_Task_
Only these lines of the data below are wanted: the one with "Where should I", the one with "Given: Close the post with Закрыть", and any lines between them, each repeated exactly.

_Records for processing_

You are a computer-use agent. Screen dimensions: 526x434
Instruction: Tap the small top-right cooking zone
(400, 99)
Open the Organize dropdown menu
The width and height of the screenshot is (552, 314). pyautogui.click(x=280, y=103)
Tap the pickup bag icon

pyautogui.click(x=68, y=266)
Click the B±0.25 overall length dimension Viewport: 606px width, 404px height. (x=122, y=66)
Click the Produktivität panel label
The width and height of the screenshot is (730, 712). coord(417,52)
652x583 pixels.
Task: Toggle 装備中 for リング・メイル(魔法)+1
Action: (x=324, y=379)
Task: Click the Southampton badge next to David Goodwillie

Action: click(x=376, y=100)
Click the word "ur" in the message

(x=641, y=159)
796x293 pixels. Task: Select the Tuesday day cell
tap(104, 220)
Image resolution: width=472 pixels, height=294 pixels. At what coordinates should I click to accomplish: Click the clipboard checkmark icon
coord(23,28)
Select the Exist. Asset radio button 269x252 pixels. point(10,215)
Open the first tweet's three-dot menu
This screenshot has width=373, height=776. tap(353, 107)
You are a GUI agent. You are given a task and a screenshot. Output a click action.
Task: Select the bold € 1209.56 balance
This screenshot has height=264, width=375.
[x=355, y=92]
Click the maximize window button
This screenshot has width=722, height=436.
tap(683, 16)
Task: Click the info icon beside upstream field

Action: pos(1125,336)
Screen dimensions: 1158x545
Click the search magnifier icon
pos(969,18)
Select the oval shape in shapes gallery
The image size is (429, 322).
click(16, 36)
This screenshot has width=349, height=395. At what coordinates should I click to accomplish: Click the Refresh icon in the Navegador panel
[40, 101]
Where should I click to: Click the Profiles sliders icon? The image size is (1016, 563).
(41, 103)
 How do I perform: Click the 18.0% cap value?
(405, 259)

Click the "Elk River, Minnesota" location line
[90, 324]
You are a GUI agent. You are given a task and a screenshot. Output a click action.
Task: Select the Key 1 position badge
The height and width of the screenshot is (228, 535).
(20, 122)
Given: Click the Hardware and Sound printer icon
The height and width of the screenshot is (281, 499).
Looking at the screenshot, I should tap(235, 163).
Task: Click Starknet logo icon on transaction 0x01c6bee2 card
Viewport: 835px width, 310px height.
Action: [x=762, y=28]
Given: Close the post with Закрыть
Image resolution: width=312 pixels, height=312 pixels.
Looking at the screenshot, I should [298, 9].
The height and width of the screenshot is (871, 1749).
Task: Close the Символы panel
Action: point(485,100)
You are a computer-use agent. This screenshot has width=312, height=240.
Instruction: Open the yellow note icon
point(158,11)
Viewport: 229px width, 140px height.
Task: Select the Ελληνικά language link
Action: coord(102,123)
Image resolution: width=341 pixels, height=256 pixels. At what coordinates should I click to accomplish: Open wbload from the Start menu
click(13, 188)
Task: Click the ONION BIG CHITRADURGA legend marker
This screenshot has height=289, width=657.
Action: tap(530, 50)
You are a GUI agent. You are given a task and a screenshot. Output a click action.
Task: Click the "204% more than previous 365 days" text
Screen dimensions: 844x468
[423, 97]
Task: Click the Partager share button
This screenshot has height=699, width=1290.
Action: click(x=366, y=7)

_Final answer_
Where should I click to: Click the Profiles sliders icon? The image size is (1016, 563).
(41, 103)
 How do I perform: Click the 18.0% cap value?
(405, 259)

Click the "Elk River, Minnesota" location line
[90, 324]
You are a GUI agent. You are given a task and a screenshot. Output a click action.
Task: Select the Key 1 position badge
The height and width of the screenshot is (228, 535).
(20, 122)
Given: Click the Hardware and Sound printer icon
The height and width of the screenshot is (281, 499).
Looking at the screenshot, I should tap(235, 163).
Task: Click Starknet logo icon on transaction 0x01c6bee2 card
Viewport: 835px width, 310px height.
Action: [x=762, y=28]
Given: Close the post with Закрыть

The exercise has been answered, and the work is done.